"""

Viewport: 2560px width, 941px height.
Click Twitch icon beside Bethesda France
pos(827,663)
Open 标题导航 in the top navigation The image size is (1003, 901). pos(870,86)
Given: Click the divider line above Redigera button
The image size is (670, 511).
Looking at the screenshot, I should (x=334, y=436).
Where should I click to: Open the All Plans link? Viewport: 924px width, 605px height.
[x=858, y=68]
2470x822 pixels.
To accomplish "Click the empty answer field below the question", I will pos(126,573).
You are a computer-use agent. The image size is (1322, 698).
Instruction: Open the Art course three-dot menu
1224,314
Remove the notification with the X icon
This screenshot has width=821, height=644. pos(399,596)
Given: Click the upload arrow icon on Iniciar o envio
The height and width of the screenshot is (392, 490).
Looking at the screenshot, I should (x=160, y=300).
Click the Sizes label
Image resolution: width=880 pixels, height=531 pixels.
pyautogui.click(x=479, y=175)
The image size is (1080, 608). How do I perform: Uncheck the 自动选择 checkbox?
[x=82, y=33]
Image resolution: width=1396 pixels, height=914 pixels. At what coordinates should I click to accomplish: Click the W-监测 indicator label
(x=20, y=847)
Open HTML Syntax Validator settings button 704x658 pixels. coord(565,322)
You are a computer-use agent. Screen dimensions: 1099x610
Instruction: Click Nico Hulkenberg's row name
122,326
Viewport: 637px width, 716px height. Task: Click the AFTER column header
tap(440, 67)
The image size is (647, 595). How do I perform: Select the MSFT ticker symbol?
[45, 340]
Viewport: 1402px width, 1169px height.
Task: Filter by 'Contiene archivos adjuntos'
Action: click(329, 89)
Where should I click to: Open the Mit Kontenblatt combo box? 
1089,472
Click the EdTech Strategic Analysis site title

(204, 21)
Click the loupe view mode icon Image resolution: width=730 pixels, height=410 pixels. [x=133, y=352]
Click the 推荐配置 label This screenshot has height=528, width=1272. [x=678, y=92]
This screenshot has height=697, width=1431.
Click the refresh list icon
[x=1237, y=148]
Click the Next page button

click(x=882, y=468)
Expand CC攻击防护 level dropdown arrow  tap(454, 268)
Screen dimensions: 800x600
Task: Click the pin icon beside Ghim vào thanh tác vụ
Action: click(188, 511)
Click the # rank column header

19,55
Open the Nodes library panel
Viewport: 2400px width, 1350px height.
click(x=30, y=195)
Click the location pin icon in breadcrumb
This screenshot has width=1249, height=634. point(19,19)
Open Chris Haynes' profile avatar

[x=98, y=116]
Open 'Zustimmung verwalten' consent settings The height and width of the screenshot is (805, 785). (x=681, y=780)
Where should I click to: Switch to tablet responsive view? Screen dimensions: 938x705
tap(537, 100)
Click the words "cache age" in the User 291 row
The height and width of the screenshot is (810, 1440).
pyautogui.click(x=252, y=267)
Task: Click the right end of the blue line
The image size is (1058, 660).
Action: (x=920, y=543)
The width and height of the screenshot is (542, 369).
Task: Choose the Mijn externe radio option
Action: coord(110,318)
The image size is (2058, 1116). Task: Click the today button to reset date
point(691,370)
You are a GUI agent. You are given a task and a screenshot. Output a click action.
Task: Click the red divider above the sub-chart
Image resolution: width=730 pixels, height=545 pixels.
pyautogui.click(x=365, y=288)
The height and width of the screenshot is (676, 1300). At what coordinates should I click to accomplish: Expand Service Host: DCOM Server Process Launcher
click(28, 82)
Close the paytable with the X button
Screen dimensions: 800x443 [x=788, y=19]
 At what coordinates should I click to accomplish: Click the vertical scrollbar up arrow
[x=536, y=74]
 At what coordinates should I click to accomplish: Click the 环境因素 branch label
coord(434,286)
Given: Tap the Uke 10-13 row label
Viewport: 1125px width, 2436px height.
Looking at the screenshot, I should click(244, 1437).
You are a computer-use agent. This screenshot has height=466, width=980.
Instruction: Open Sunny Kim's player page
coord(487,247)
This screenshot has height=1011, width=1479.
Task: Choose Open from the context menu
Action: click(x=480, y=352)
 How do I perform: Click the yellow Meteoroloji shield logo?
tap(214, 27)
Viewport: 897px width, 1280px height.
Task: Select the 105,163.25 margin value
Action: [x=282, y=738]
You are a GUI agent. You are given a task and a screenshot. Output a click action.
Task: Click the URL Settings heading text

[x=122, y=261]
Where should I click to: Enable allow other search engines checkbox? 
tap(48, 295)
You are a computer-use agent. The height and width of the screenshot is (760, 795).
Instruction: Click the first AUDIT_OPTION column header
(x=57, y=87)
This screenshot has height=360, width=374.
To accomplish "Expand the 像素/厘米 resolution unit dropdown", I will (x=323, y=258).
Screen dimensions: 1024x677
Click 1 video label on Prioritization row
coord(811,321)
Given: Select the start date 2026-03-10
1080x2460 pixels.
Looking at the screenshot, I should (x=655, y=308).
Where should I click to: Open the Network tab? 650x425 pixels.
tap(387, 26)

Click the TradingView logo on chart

"""

### EXERCISE DESCRIPTION
Could you restate, word for word, the lines above from the one with "Open 'Zustimmung verwalten'" to the one with "You are a computer-use agent. This", both included?

### RESULT OF THIS TASK
Open 'Zustimmung verwalten' consent settings The height and width of the screenshot is (805, 785). (x=681, y=780)
Where should I click to: Switch to tablet responsive view? Screen dimensions: 938x705
tap(537, 100)
Click the words "cache age" in the User 291 row
The height and width of the screenshot is (810, 1440).
pyautogui.click(x=252, y=267)
Task: Click the right end of the blue line
The image size is (1058, 660).
Action: (x=920, y=543)
The width and height of the screenshot is (542, 369).
Task: Choose the Mijn externe radio option
Action: coord(110,318)
The image size is (2058, 1116). Task: Click the today button to reset date
point(691,370)
You are a GUI agent. You are given a task and a screenshot. Output a click action.
Task: Click the red divider above the sub-chart
Image resolution: width=730 pixels, height=545 pixels.
pyautogui.click(x=365, y=288)
The height and width of the screenshot is (676, 1300). At what coordinates should I click to accomplish: Expand Service Host: DCOM Server Process Launcher
click(28, 82)
Close the paytable with the X button
Screen dimensions: 800x443 [x=788, y=19]
 At what coordinates should I click to accomplish: Click the vertical scrollbar up arrow
[x=536, y=74]
 At what coordinates should I click to accomplish: Click the 环境因素 branch label
coord(434,286)
Given: Tap the Uke 10-13 row label
Viewport: 1125px width, 2436px height.
Looking at the screenshot, I should click(244, 1437).
You are a computer-use agent. This screenshot has height=466, width=980.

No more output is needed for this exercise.